In the light of the current warp field experiments by NASA I found this paper:


Could this actually lead to the creation of exotic matter or at least strengthen the case that a warp drive, or a least a warp field is possible to create?

asked Mar 23, 2015 in Theoretical Physics by WolfInSheepSkin (-40 points) [ revision history ]
recategorized Mar 23, 2015 by dimension10

Hi @WolfhSheepSkin,

Is this really an ArXiv paper? When I follow the link it does not look like a standard ArXiv paper. Would you mind linking to the abstract page instead of directly to the PDF?

@Dilaton : Alright, I updated my question.

Maybe this will help


see twistor's answes on PSE.

how far did you study. Why are you thinking about warp drives? Do you understand the basic formalism of GR and Quantum field theory?

There seems to be some amount of work concerning negative energy using casimir effect, However I don't understand the meaning behind such a thing. I have no idea about its application to worm holes either.

Kip thorne has written papers about these possibilities.

1 Answer

+ 3 like - 0 dislike

Hey, it's that paper that's always referenced on the standard Eric Davis presentation on wormholes! I don't trust that guy too much because he writes a lot about aliens and psychic powers, but anyway.

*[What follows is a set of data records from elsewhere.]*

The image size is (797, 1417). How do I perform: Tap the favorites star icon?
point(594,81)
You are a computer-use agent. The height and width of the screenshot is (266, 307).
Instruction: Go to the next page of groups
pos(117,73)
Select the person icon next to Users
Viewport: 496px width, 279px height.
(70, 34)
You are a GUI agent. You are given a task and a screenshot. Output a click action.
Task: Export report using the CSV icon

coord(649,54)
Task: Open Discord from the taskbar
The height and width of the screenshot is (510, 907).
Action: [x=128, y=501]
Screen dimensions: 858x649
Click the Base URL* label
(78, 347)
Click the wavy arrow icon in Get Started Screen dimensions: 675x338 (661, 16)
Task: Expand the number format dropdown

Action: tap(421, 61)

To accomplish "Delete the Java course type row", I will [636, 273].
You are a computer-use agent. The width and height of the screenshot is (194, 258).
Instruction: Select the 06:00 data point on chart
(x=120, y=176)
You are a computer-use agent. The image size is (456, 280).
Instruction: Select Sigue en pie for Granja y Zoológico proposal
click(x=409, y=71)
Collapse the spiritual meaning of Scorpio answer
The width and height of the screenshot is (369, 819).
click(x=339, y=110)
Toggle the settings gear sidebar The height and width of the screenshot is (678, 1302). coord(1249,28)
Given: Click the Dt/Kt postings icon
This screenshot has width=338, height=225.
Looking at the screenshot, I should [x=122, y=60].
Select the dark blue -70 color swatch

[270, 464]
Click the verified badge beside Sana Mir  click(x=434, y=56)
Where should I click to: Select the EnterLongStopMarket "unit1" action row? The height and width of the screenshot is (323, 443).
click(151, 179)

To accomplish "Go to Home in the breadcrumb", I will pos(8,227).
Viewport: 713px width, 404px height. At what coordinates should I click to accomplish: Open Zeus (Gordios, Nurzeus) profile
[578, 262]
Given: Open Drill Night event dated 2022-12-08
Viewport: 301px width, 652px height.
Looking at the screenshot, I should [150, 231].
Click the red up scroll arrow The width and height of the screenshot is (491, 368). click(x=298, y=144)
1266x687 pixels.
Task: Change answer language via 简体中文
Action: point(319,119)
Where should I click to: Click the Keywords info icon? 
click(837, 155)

Quantum effects, as well as some classical effects routinely violate almost every energy conditions that you can throw at them. So far quantum effects have been show to be able to break the trace energy condition, the strong energy condition, the weak energy condition, the null energy condition, the dominant energy condition, the averaged energy conditions and quantum inequalities (a good review here : http://arxiv.org/pdf/gr-qc/0205066.pdf). Those are of course all theoretical, though.

Here's a little list of various effects known to violate some of them. I'm not at home so I don't have all the papers in mind but I included a few :

  1. Squeezed quantum states, and generally various superpositions of number states for free quantum fields. Those can indeed be produced experimentally (they are commonly used because they are useful for high precision interferometry), but whether or not they violate the null energy condition remains to be proven (their energy can be made inferior to the vacuum state energy, but what the absolute energy is cannot be determined without being able to detect gravitational effects). For informations regarding them, quantum optics book usually contain a good amount of details on them. Also :
  2. The Casimir effect. While the Casimir effect is probably not best described by the commonly used explanation (metal plates are not perfect conductors and the Casimir is best fundamentally explained by QED loop contributions), the topological Casimir effect (where cyclical coordinates induce this) does have this explanation, and various instances of the Casimir effect (the usual one with metal plates, as well as more esoteric ones with domain walls) do seem to violate it. The same experimental problem to actually prove it applies.
  3. Gravitational squeezing. Various spacetimes force quantum fields into negative energy states at some points, most famously the Schartzschild metric with the Hawking radiation. Being a gravitational effect, this one cannot be tested experimentally so far.
  4. All manners of theories with interacting fields. Generally speaking, the most egreious violations of the energy conditions occur in interacting fields (which is the case for 2., 3. and 4.), because for the most part free fields are the main ones studied. In the case of the Casimir effect, it even violates the quantum inequalities, which is the one that is the least likely to be violated in general. Other examples in general are :
  5. Various cheating effects. A lot of papers also make a variety of quantum fields more or less ad-hoc to study solutions. Among those are phantom fields (fields with negative kinetic energy).

In general if you want more informations about the topic I advise "Lorentzian wormholes" by Matt Visser and "Frontiers of Propulsion Science". Don't get your hopes up too much though. The existence of exotic matter is but one problem of all spacetime trickery and the White-Juday warp field interferometer experiment is a bit suspiscious.

answered Jun 18, 2015 by Slereah (540 points) [ revision history ]

Hi, Thank you Slereah.

Are on the freenode irc physics channel??